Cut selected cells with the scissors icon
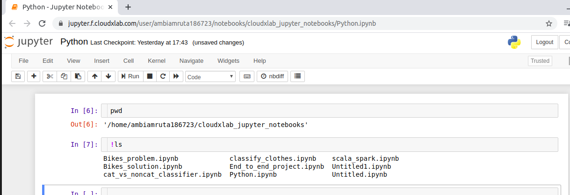Viewport: 570px width, 195px height. click(x=50, y=76)
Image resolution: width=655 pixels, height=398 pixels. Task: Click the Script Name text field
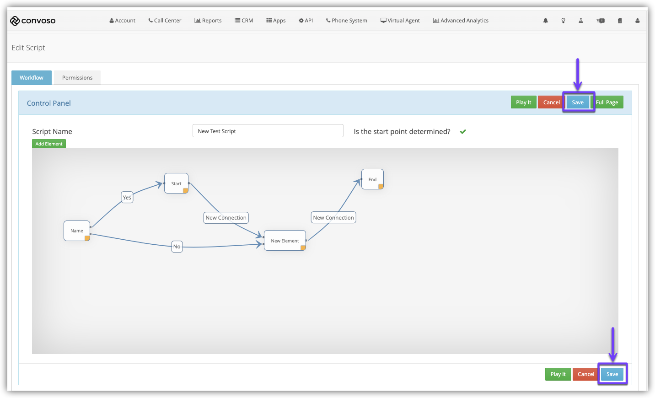(x=268, y=131)
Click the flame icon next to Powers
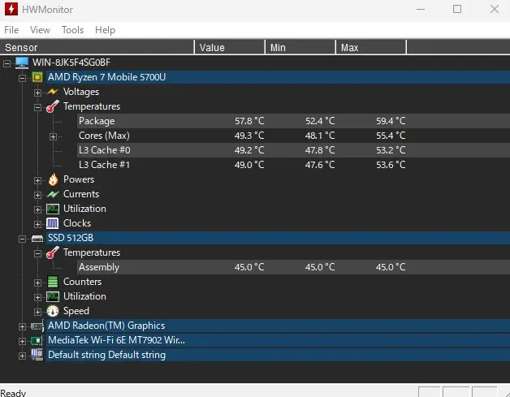510x397 pixels. click(53, 179)
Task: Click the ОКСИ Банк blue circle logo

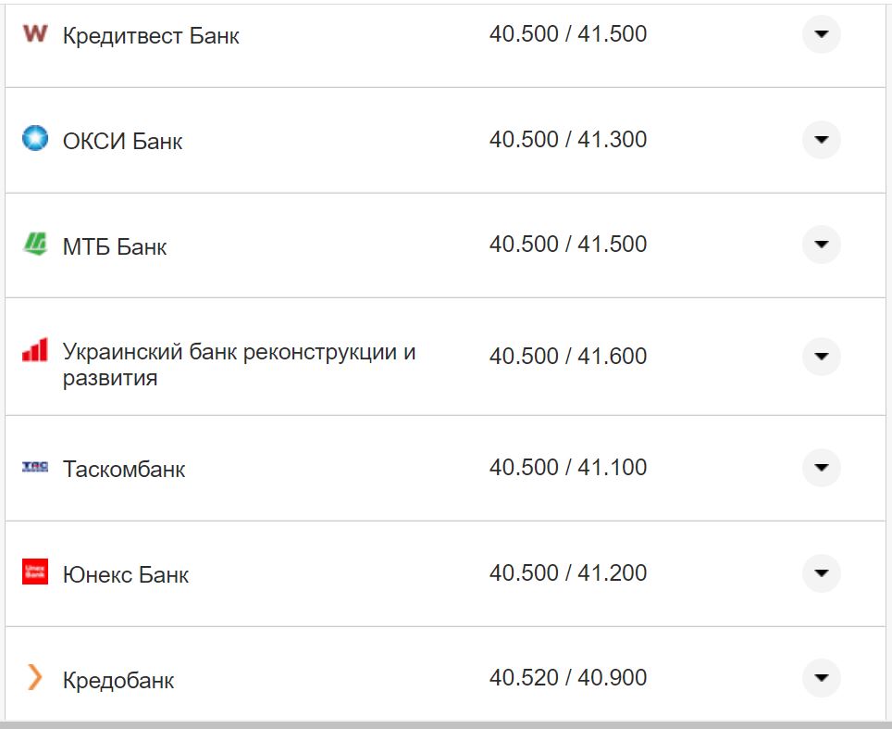Action: click(35, 139)
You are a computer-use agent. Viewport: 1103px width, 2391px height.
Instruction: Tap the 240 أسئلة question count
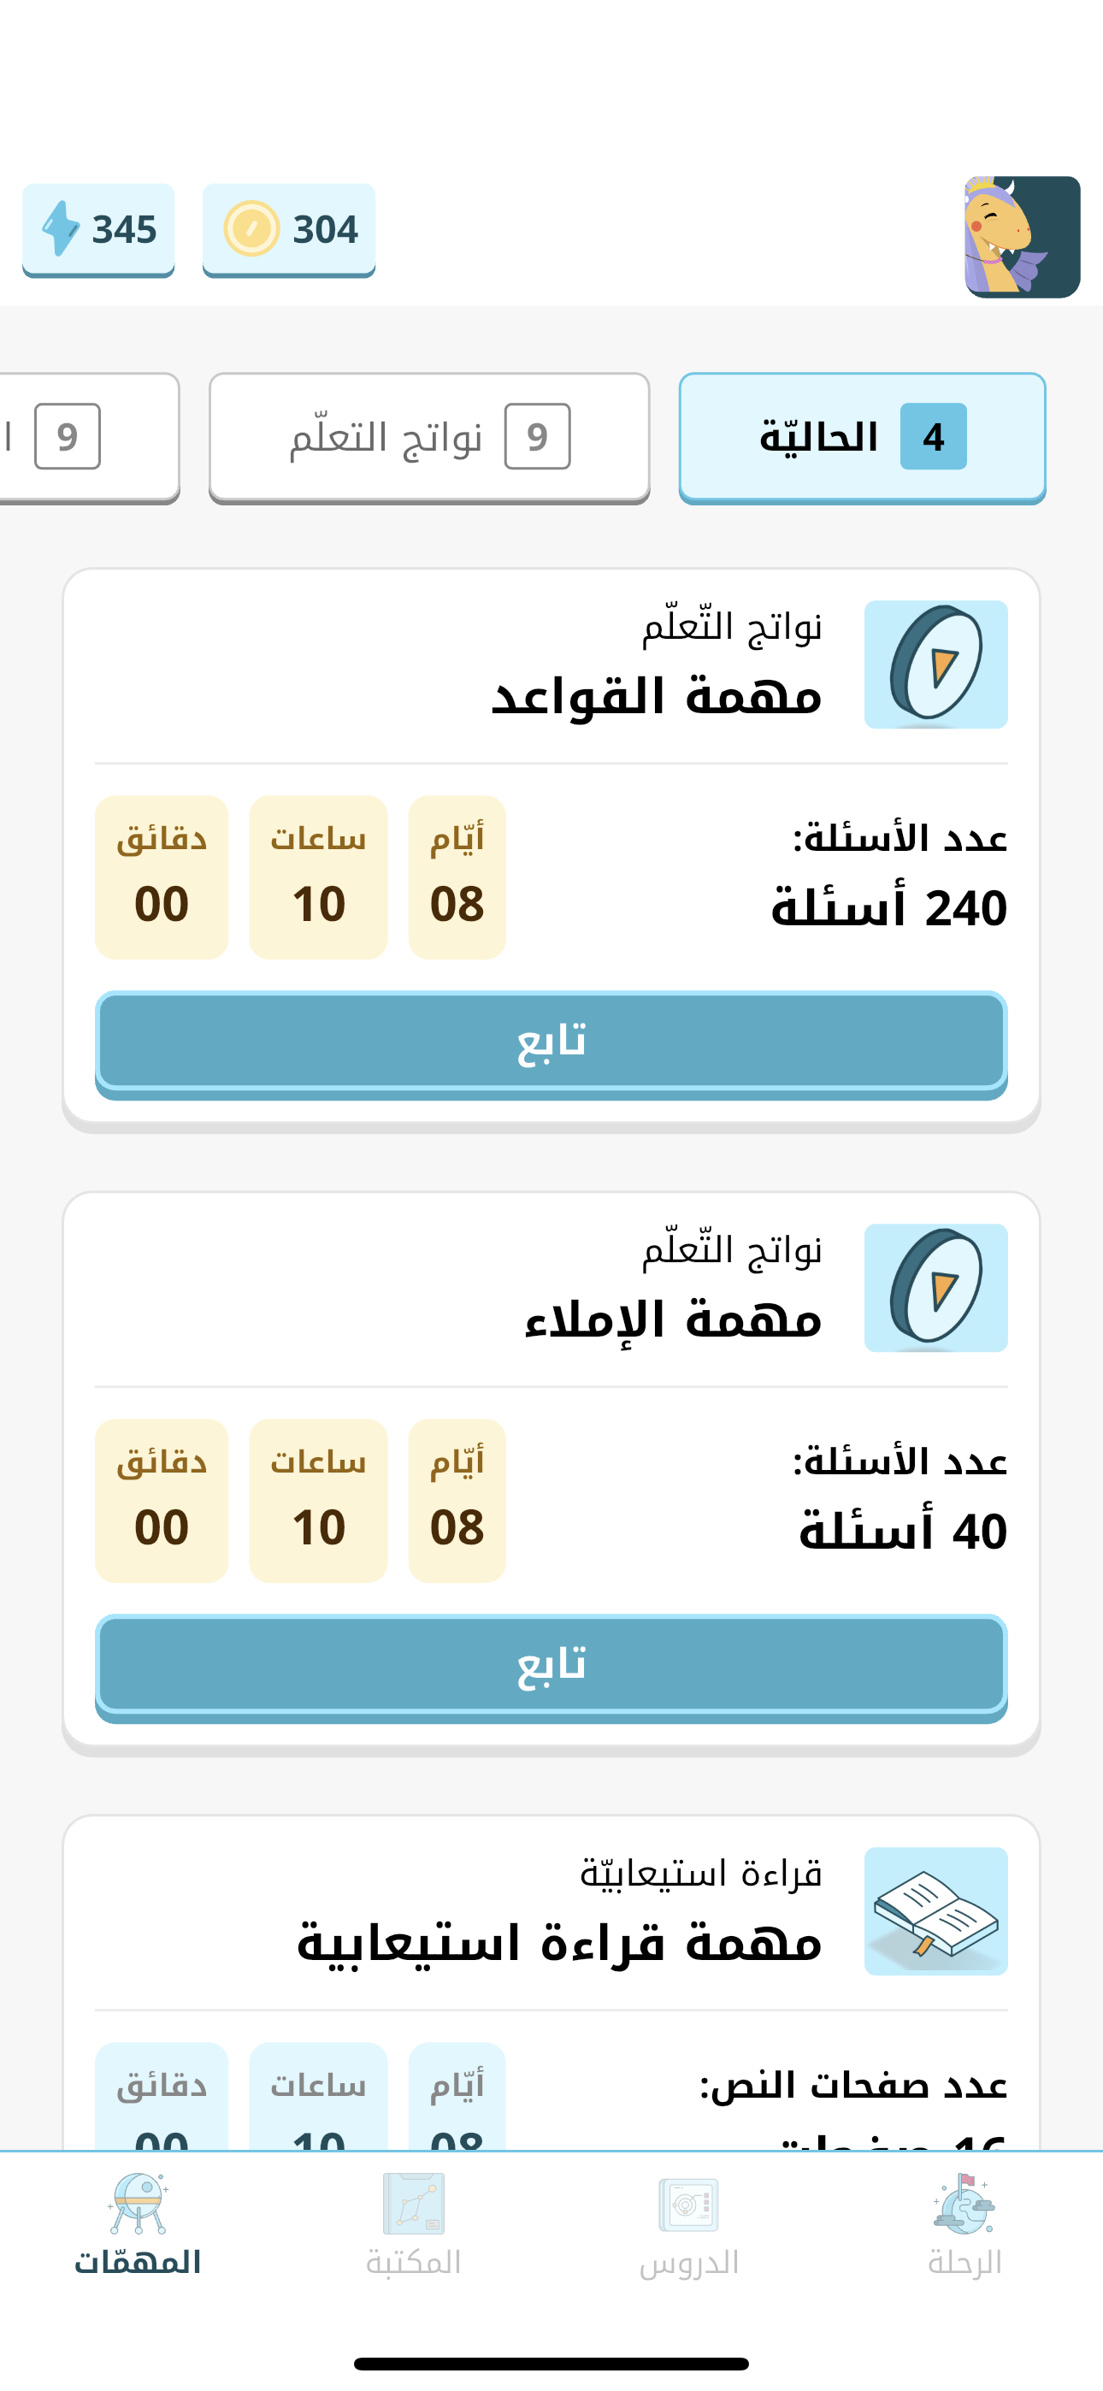point(889,907)

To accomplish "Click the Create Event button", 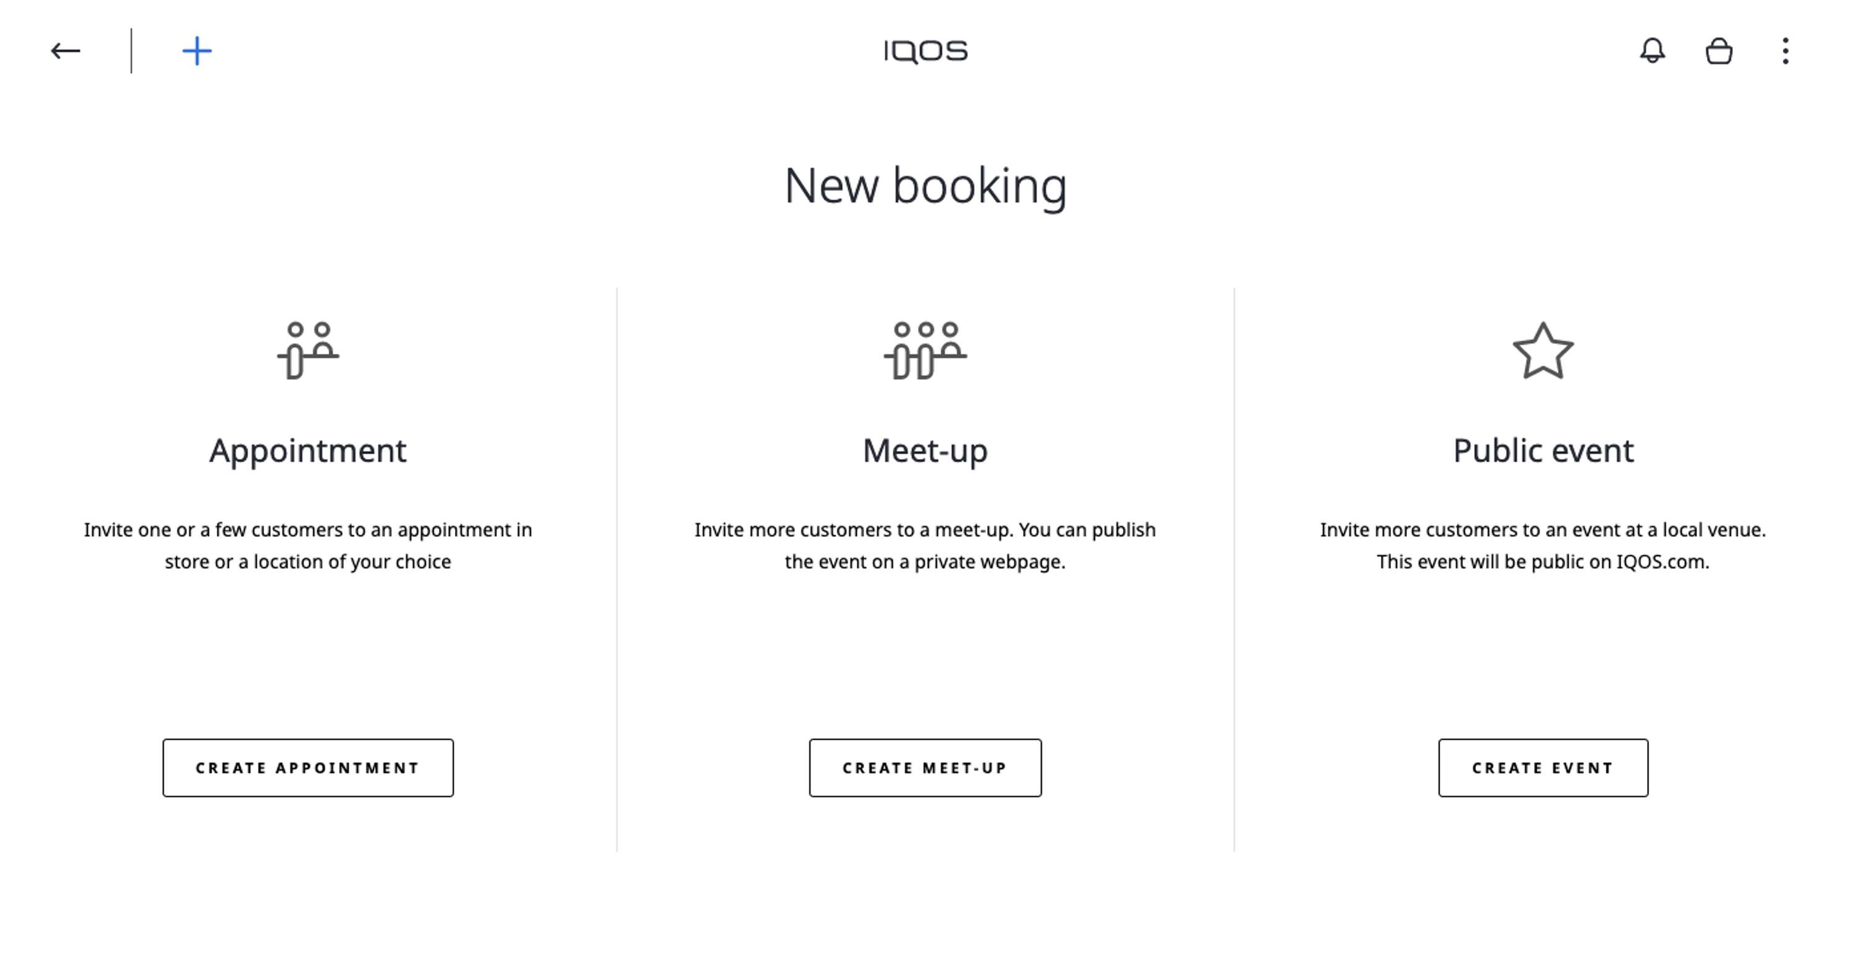I will (1543, 768).
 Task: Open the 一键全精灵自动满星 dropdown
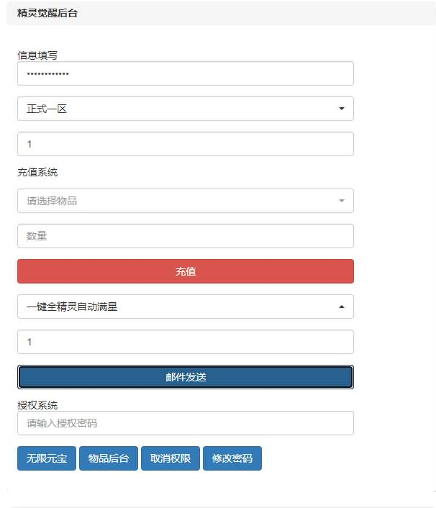click(185, 307)
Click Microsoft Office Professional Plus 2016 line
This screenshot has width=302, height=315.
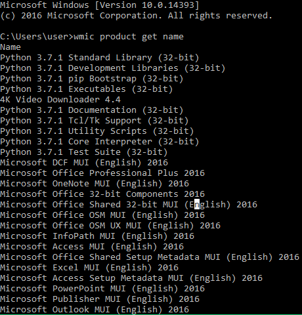point(102,173)
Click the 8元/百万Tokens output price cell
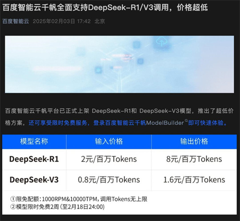This screenshot has height=221, width=240. pyautogui.click(x=194, y=159)
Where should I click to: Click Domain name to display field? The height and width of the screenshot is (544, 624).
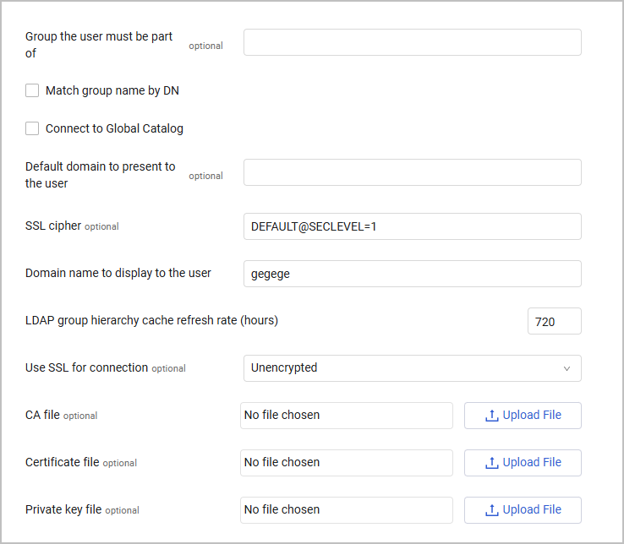pyautogui.click(x=412, y=274)
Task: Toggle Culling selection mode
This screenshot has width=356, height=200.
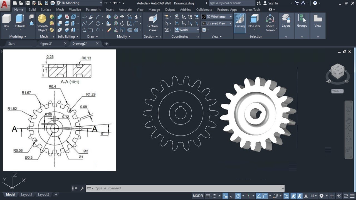Action: coord(239,19)
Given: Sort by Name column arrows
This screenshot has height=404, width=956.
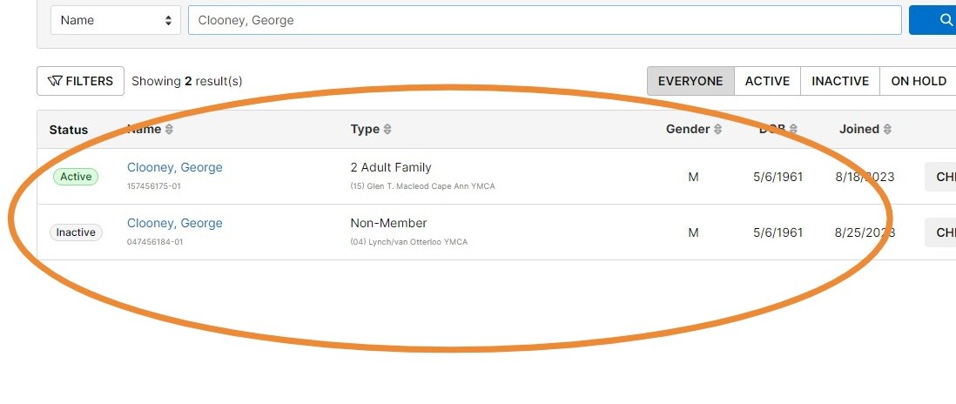Looking at the screenshot, I should tap(170, 129).
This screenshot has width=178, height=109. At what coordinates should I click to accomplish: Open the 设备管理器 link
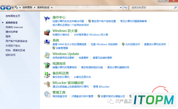point(62,48)
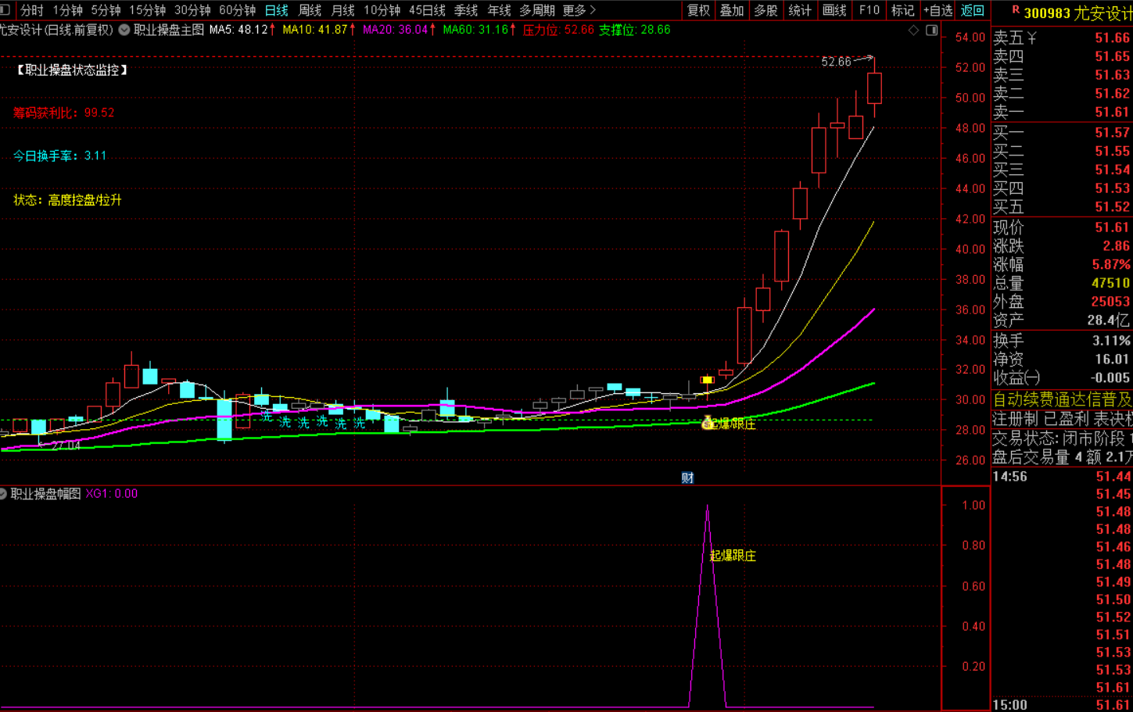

REQUIREMENT
Find the line that contains "Where should I", then write out that line and every line after it through the end of the records, exactly. Leave the pictures out.

EXERCISE OUTPUT
Where should I click to: Click Domain name to display field? The height and width of the screenshot is (544, 624).
pyautogui.click(x=412, y=274)
Task: Toggle Culling selection mode
This screenshot has width=356, height=200.
Action: coord(239,19)
Given: Sort by Name column arrows
This screenshot has height=404, width=956.
Looking at the screenshot, I should tap(170, 129).
This screenshot has width=178, height=109. At what coordinates should I click to accomplish: Open the 设备管理器 link
point(62,48)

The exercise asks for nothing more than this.